The results are detailed in the peer-reviewed Journal of Analytical Atomic Spectrometry."This is the earliest clear example of oil paintings in the world, although drying oils were already used by ancient Romans and Egyptians, but only as medicines and cosmetics," said researcher Yoko Taniguchi.It is believed that the upper parts of their faces were made from great wooden masks or casts.
They were intentionally dynamited and destroyed in 2001 by the Taliban, on orders from leader Mullah Mohammed Omar, after the Taliban government declared that they were "idols" (which are forbidden under Sharia law).Japan and Switzerland, among others, have pledged support for the rebuilding of the statues., Bamyan was part of the Indian kingdom of Gandhara.Scholars long believed they were first added to paints much later in medieval Europe."There was no clear material evidence of drying oils being used in paintings before the 12th century A. anywhere in the world, until now," says Yoko Taniguchi, a Japanese conservation scientist on the team.Painted in the mid-seventh century, the murals show scenes with Buddhas in vermilion robes sitting cross-legged amid palm leaves and mythical creatures.
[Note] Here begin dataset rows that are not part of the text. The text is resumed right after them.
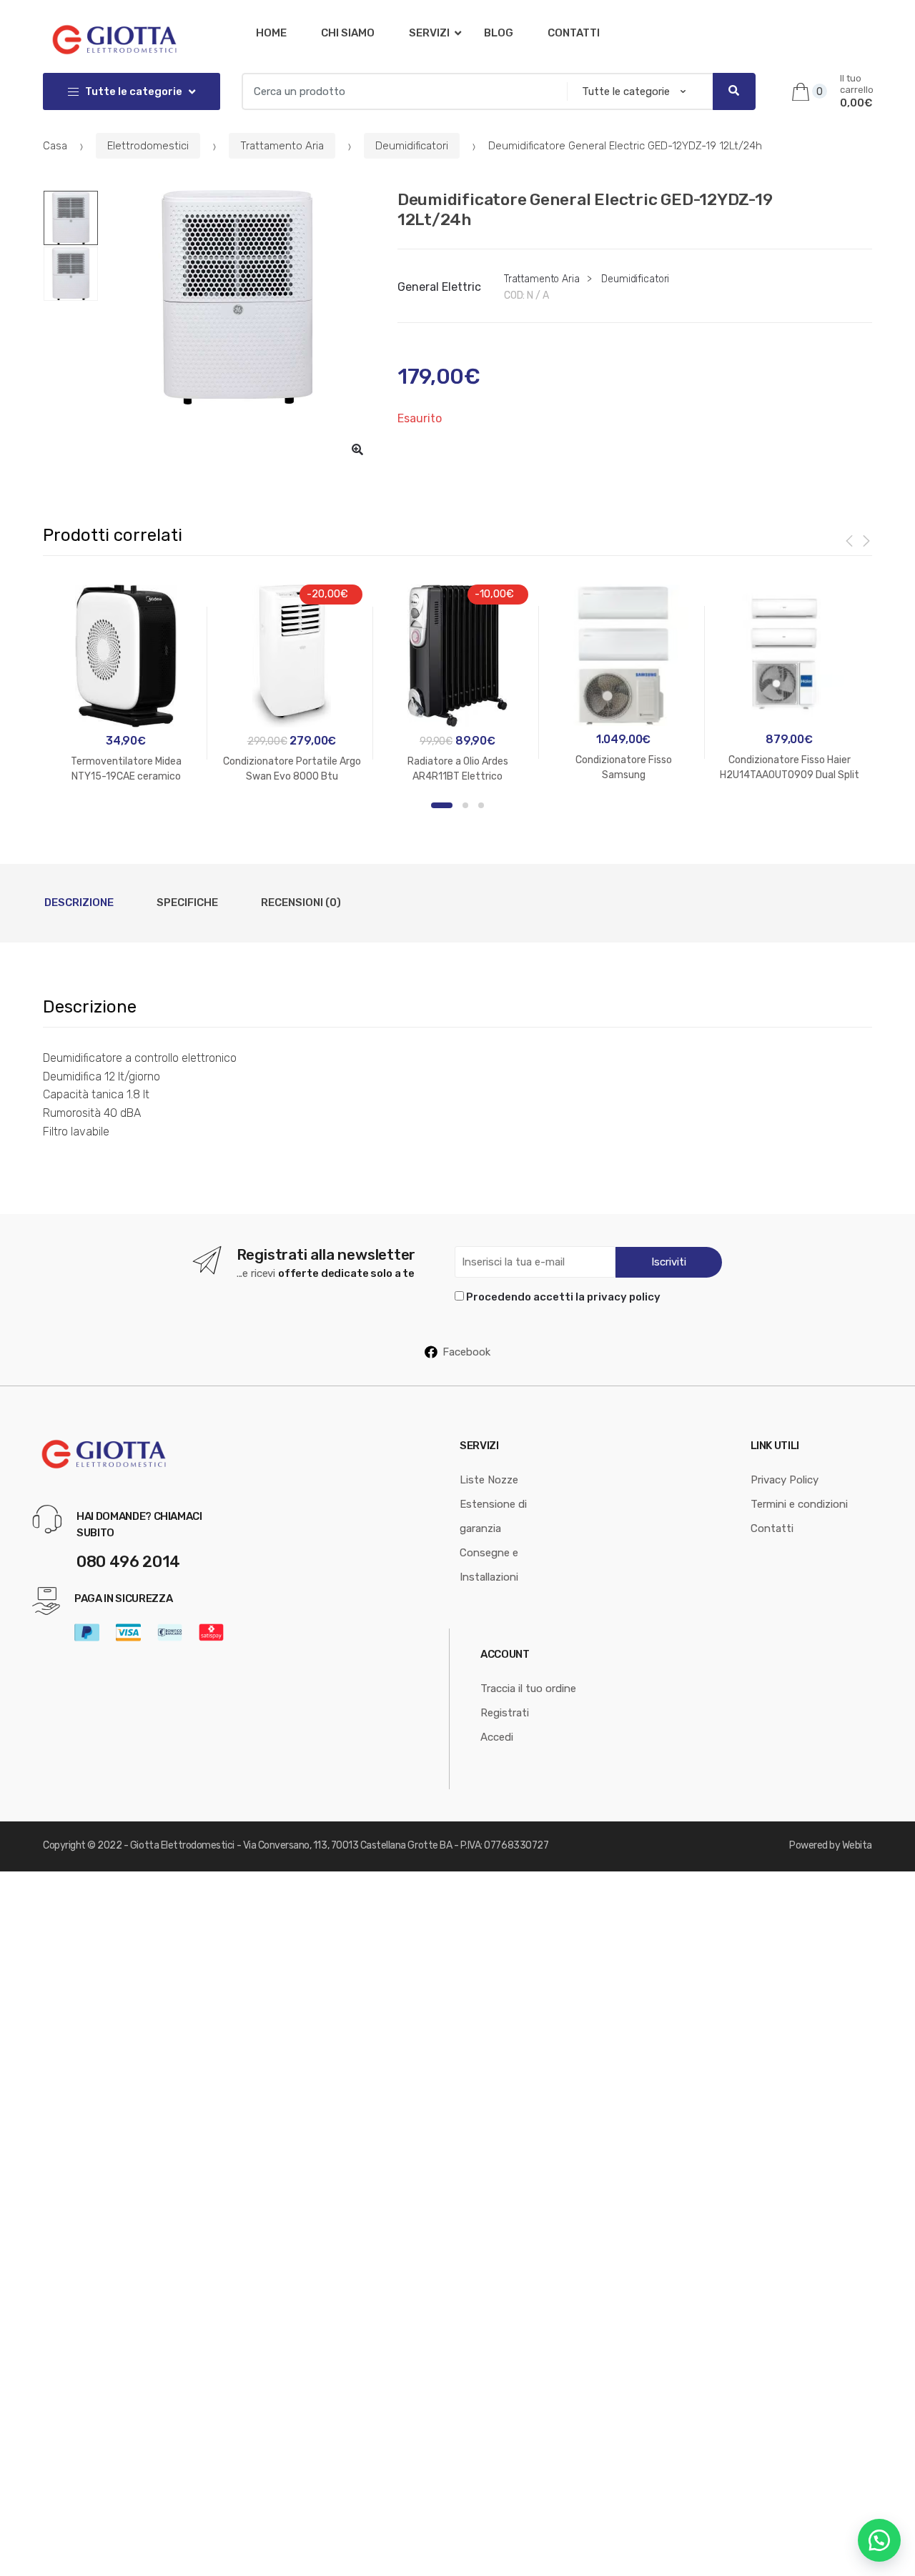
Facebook (466, 1352)
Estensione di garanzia (493, 1516)
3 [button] (481, 805)
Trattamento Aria (282, 145)
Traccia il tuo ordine (528, 1688)
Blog (498, 32)
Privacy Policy (784, 1479)
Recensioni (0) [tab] (301, 902)
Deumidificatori (411, 145)
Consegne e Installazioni (489, 1564)
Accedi (496, 1737)
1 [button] (441, 805)
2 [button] (465, 805)
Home (271, 32)
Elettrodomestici (148, 145)
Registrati (504, 1712)
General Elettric (439, 287)
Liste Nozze (489, 1479)
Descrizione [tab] (79, 902)
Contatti (574, 32)
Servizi (429, 32)
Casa (55, 145)
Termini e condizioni (799, 1504)
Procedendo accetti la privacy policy (563, 1297)
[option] (238, 297)
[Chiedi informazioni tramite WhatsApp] (879, 2540)
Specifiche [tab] (187, 902)
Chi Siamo (348, 32)
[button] (357, 449)
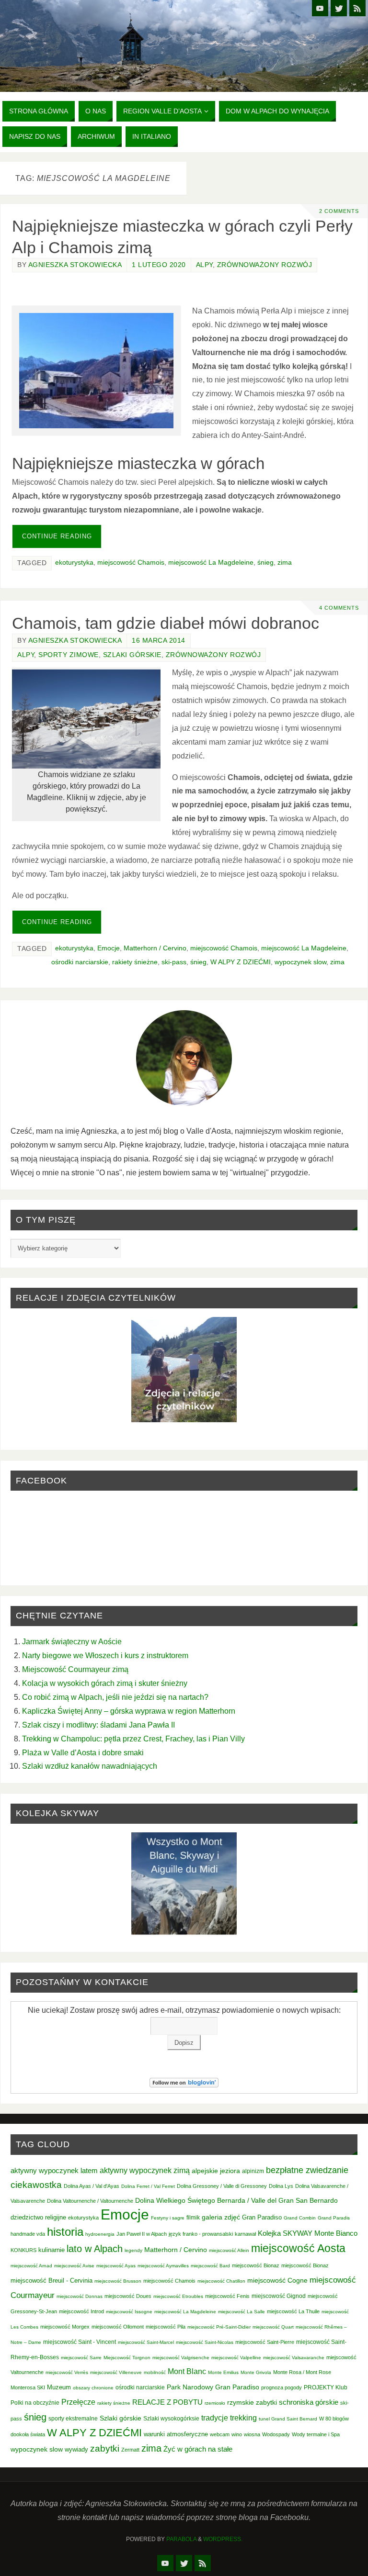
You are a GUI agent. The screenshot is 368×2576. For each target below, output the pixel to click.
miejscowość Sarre (81, 2357)
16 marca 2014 (158, 640)
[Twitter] (339, 8)
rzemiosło (215, 2403)
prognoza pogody (281, 2387)
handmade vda (28, 2234)
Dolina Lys (281, 2186)
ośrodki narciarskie (79, 962)
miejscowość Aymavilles (163, 2265)
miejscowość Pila (165, 2327)
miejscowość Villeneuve (116, 2372)
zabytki (104, 2448)
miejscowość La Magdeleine (210, 562)
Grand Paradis (334, 2217)
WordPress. (222, 2539)
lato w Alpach (95, 2248)
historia (65, 2231)
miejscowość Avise (74, 2265)
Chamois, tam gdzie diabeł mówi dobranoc (165, 623)
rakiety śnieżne (135, 962)
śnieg (265, 562)
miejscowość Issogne (129, 2311)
The world was in shock when in 2001 the Talibans destroyed two ancient Buddha statues in Afghanistan.
Japan and Switzerland, among others, have pledged support for the rebuilding of the statues.
Bamiyan lies on the Silk Road, which runs through the Hindu Kush mountain region, in the Bamiyan Valley.
Monks at the monasteries lived as hermits in small caves carved into the side of the Bamyan cliffs.
Many of these monks embellished their caves with religious statuary and elaborate, brightly-colored frescoes.
It was the site of several Buddhist and Hindu monasteries, and a thriving center for religion, philosophy, and Indo-Greek art.